▶ _Talepler_:
[a] Hayvan özgürlüğü üzerine yazıya göre marksizmin bilimsel yaklaşımı, insan ve insan dışı tüm türlerin hangi durumlarıyla mücadele eder? Hepsini sırala.
[b] Hayvan özgürlüğü üzerine yazıda "Var olan krizlerin" ile "etmesi gerçekliğinden doğmaktadır." arasındaki kısmı, bu ikisi de dahil olmak üzere kelimesi kelimesine aktar.
[c] Hayvan özgürlüğü üzerine yazıyı kaldığı yerden devam ettir.

▶ _Alıntılanan Bölüm_:

##########

Var olan krizlerin derinliğinde ve bildiğimiz yaşamın sonu olarak nitelendirilen dünyadaki türlerin altıncı kitlesel yok oluşu krizinin – son 5 tanesinden farklı olarak bu seferki insan türünün eseri – ortasında artık apaçık bir gerçeklik olarak şu sorular bizler yani sosyalistler ve hayvan özgürlük mücadelesi yürütenler tarafından aciliyetle cevaplanmayı beklemektedir;
Türcülük karşıtı hayvan özgürlük mücadelesi, diyalektik materyalist bir yöntemle nasıl ele alınmalıdır ve türler arası sosyalist bir adalet mücadelesini nasıl örgütleyebiliriz?
Bu iki soru günümüz iklim ve doğa krizlerinin bilimsel bir yaklaşım dışında çözüme ulaşmasının mümkün olmadığı gerçekliğini barındırırken aynı zamanda marksizmin bilimsel yaklaşımının etik bir tutum yerleştirerek insan ve insan dışı tüm türlerin sömürülmesi, ezilmesi ve aşağılanması ile de mücadele etmesi gerçekliğinden doğmaktadır.
Pek çok sosyalist insanlarla birlikte hayvanların da sömürü tahakkümünden kurtulduğu bir toplumu öngörür ama bu gelecek tahayyülünde hayvanların özgürlüğü sorunu insanların özgürlüğü kadar elzem bir konu değildir. Bunun temelini oluşturan düşünüşün Marks ve Engels’in her ne kadar ekoloji konuları ile ilgilenseler de tarihsel gelişimi içinde sosyalist bir vejetaryenlik anlayışını ütopyacı bir fikirden öteye geçemeyecek burjuva bir yaklaşım olarak konumlandırmasından doğduğu söylenebilir. Yine, sömürü kavramının emek değer kuramı içinde yalnızca insanın emek gücünün sermayeyle kurduğu ilişkide ele alınıp hayvanların doğanın diğer üretici güçleri arasında sayılmasından kaynaklandığı söylenebilir.

##########

▶ _Satırlar_:
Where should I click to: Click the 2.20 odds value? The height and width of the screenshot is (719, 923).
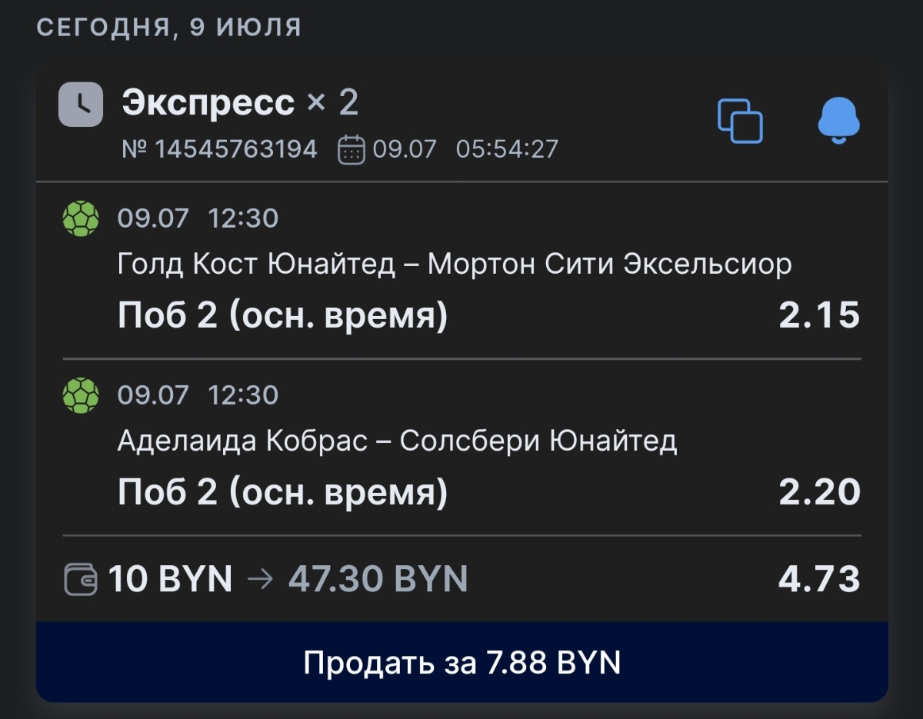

##########

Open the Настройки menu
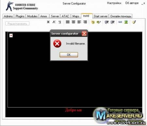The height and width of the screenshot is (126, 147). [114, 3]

##########

▶ _Görev Bazında Çıktılar_:
[a] Sömürülme, ezilme, aşağılanma

[b]
Var olan krizlerin derinliğinde ve bildiğimiz yaşamın sonu olarak nitelendirilen dünyadaki türlerin altıncı kitlesel yok oluşu krizinin – son 5 tanesinden farklı olarak bu seferki insan türünün eseri – ortasında artık apaçık bir gerçeklik olarak şu sorular bizler yani sosyalistler ve hayvan özgürlük mücadelesi yürütenler tarafından aciliyetle cevaplanmayı beklemektedir;
Türcülük karşıtı hayvan özgürlük mücadelesi, diyalektik materyalist bir yöntemle nasıl ele alınmalıdır ve türler arası sosyalist bir adalet mücadelesini nasıl örgütleyebiliriz?
Bu iki soru günümüz iklim ve doğa krizlerinin bilimsel bir yaklaşım dışında çözüme ulaşmasının mümkün olmadığı gerçekliğini barındırırken aynı zamanda marksizmin bilimsel yaklaşımının etik bir tutum yerleştirerek insan ve insan dışı tüm türlerin sömürülmesi, ezilmesi ve aşağılanması ile de mücadele etmesi gerçekliğinden doğmaktadır.

[c]
Ama şunu açıkça belirtmek gerekir ki, marksizmin ortaya koyduğu kapitalist toplumun tarihsel materyalist analizi olmadan hayvan özgürleşmesinin mümkün olmadığı gibi, içine hayvan özgürlüğü mücadelesini ve kapitalist gelişmenin ekosistemler üzerindeki örseleyici etkisini almayan marksist bir sınıf ve toplumsal mücadele anlayışı da yetersiz bir toplum eleştirisi olacaktır. Ezilme, sömürülme ve üretim araçları ile ilişkileri birbirinden ayrılsa da hayvanlar da, işçiler de aynı sistem tarafından sömürülmektedir. Devrimci mücadeledeki tüm öncü insanların son 30 yılda boy veren ve günümüzün en aktif hareketlerinden biri olan “hayvan özgürlük hareketi”ni görmesi artık ahlaki bir tutumun ötesinde bu temelde ele alınmalıdır.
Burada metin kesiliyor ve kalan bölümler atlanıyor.